|The FIRST thing I see in the morning and the last thing I see at night.|
I never really thought of myself as a soldier. More like a prisoner of war. If you know my story then you know exactly why I feel like my life was hijacked from the day I was born. No matter how much I tried to break free, I couldn't. But that's a whole different blog for another time.
Today I want to share the season that I am currently limping through. This season with Jesus has been the MOST difficult.
I do NOT believe that there will be a more difficult season than this current season. I DO believe that if I can get through this season then my journey of faith will be all down hill from here. Not just for myself but EVERYONE involved.
It is my prayer that Jesus will be glorified above all the pain and that the love of God will be in full display. I want everyone to heal. EVERYONE!
As I write and share this journey the #1 person I have in my mind is my first dad that passed in 2012 and how he tried to fix the family on his death bed. He knew he hurt his kids by being silent when he shouldn't have been and what he feared the most is here. And I'm done with it!
|I believe I owe it to him to finish what he was trying to fix.|
So, today I'm ONLY going to share the marching orders that I was given back in October but, family (if you're reading this), after today... I'm done with hiding in shame and fear. IT'S TIME TO HEAL AND GROW!!
Dad would be devastated if he was alive to see the crap going on right now. I know that I am the youngest and the "add on" to the family but don't be too surprised if this is why out of all the families that I could have been found by; it was you. Whether you all see me as a blessing or a curse is up to you.
I love our family but I HATE what is happening. Lets begin to heal because our family is not the only one satan is trying to destroy. This is why I am making this journey public. WE ARE NOT THE ONLY FAMILY!
I believe our family will be blessed if we allow God to heal us. In Jesus Name!
Ever since 2011, God seemed to give me marching orders for the following year and they always came between mid-October and mid-November. It's kinda strange but every year I take notes and every word He had spoken was EXACTLY what I needed to make it through that year. And thank God because 2012 was a crazy BUSY year.
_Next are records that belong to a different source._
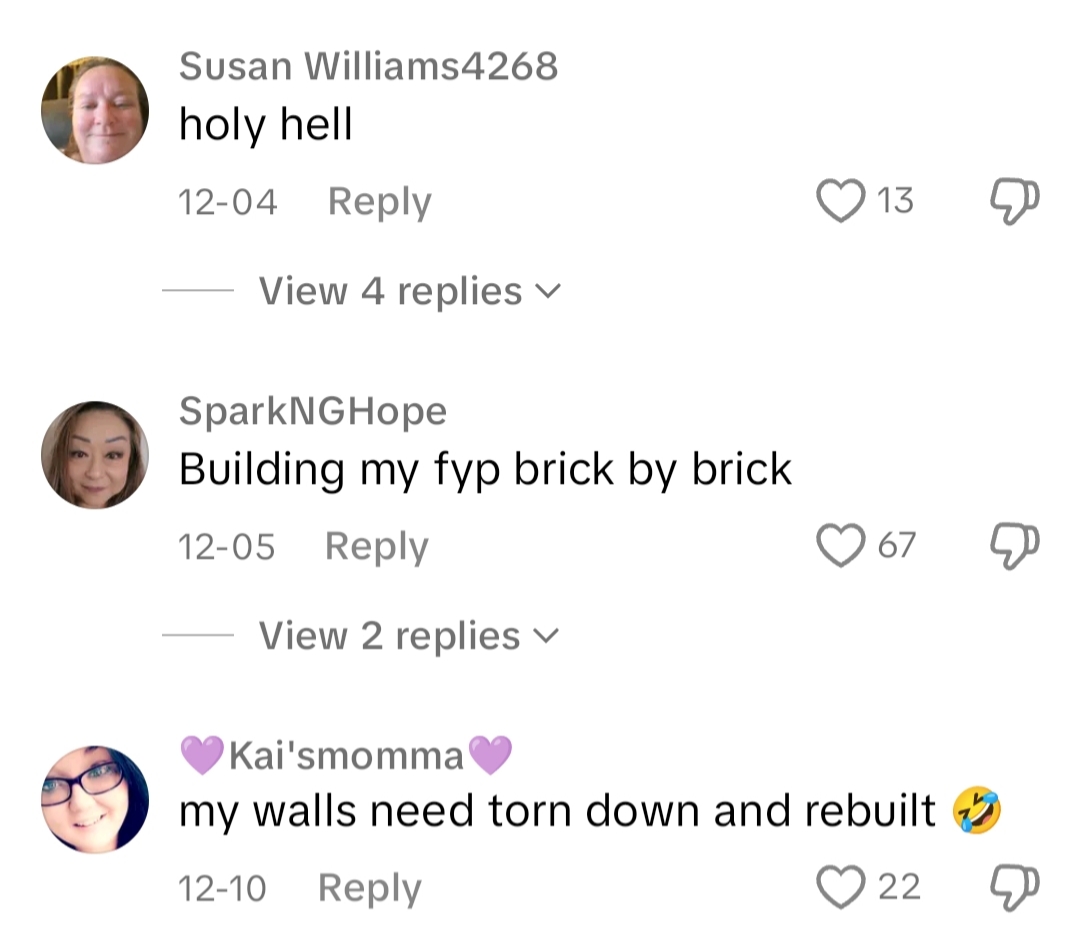The width and height of the screenshot is (1080, 951).
Task: Like SparkNGHope's brick by brick comment
Action: coord(838,545)
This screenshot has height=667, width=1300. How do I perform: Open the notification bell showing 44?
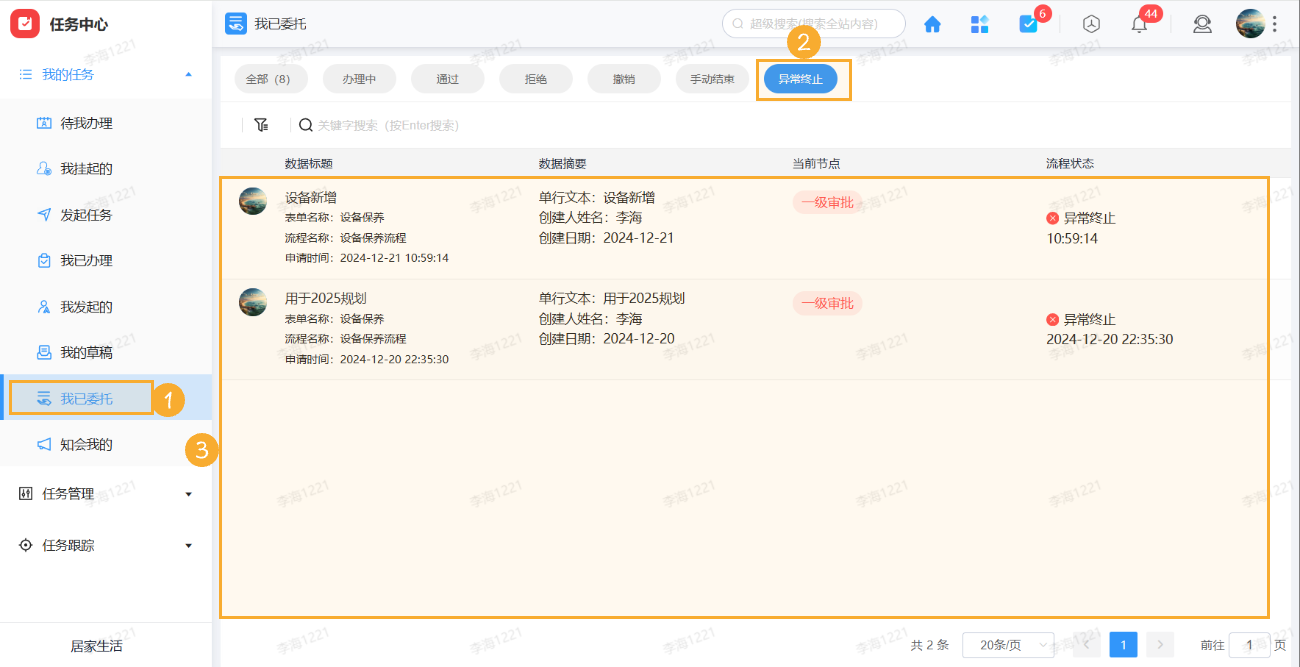[1138, 23]
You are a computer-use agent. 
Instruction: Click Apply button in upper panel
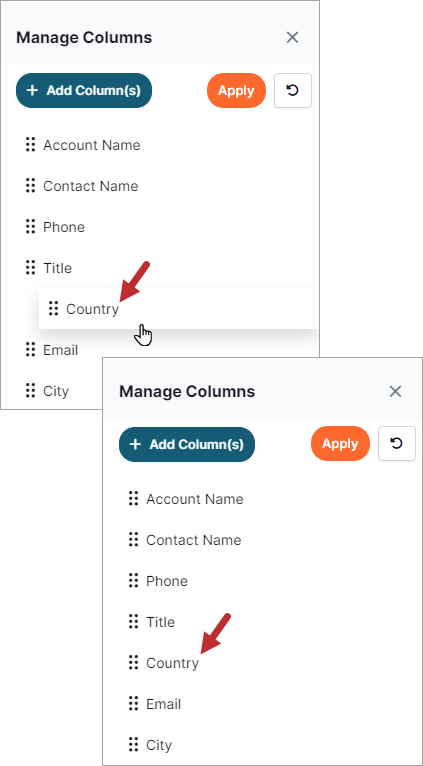pos(236,91)
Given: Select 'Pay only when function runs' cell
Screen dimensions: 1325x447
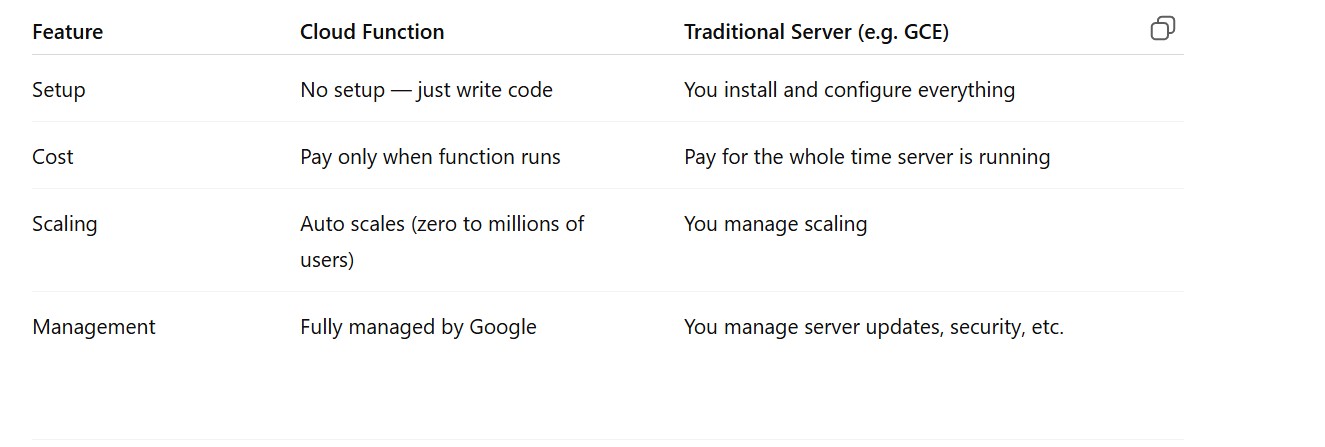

This year is PAINFUL!
These are the marching orders I received on 10/19/15:
- Surina, BE PRUDENT: I need you to have an eternal perspective for those I give you.
- Surina, BE WISE: I need you to Seek Me FIRST in everything from EVERYWHERE.
- Surina, BE MOVED BY LOVE: Surina, You DO NOT take a single step until you recognize that My LOVE is in place!!!
Well, I believe that although I have had several break downs, I have done a good enough job of limping my way through this season and for 6 months I have not lashed out in anger worsening the pain we already feel. And now I am able to blog truthfully and do so in a way that is loving and honoring to the God I serve.
Although I would like to ignore what is going on and just focus on my own little family (because it's easier) it would be Selfish and dad wasn't selfish when he took me in. Plus, I would be a coward and last I checked mom didn't raise me to cower.
So, today as I sit and write this blog I'm in awe of how DEEP God's love goes and how FAR He is willing to reach out to His kids. But don't be fooled... like the days of Noah, He will bring judgement if rebellion continues. He disciplines His kids out of His great love for us:
and don’t be upset when he corrects you.
12 For the Lord corrects those he loves,
just as a father corrects a child in whom he delights." ~Proverbs 3:11-12
God is MADLY and PASSIONATELY in LOVE with YOU and He wants to heal YOU!! IN JESUS NAME
***If you're wondering why I keep highlighting -- In Jesus Name -- because He is the ONLY WAY that can FULLY HEAL ANYONE.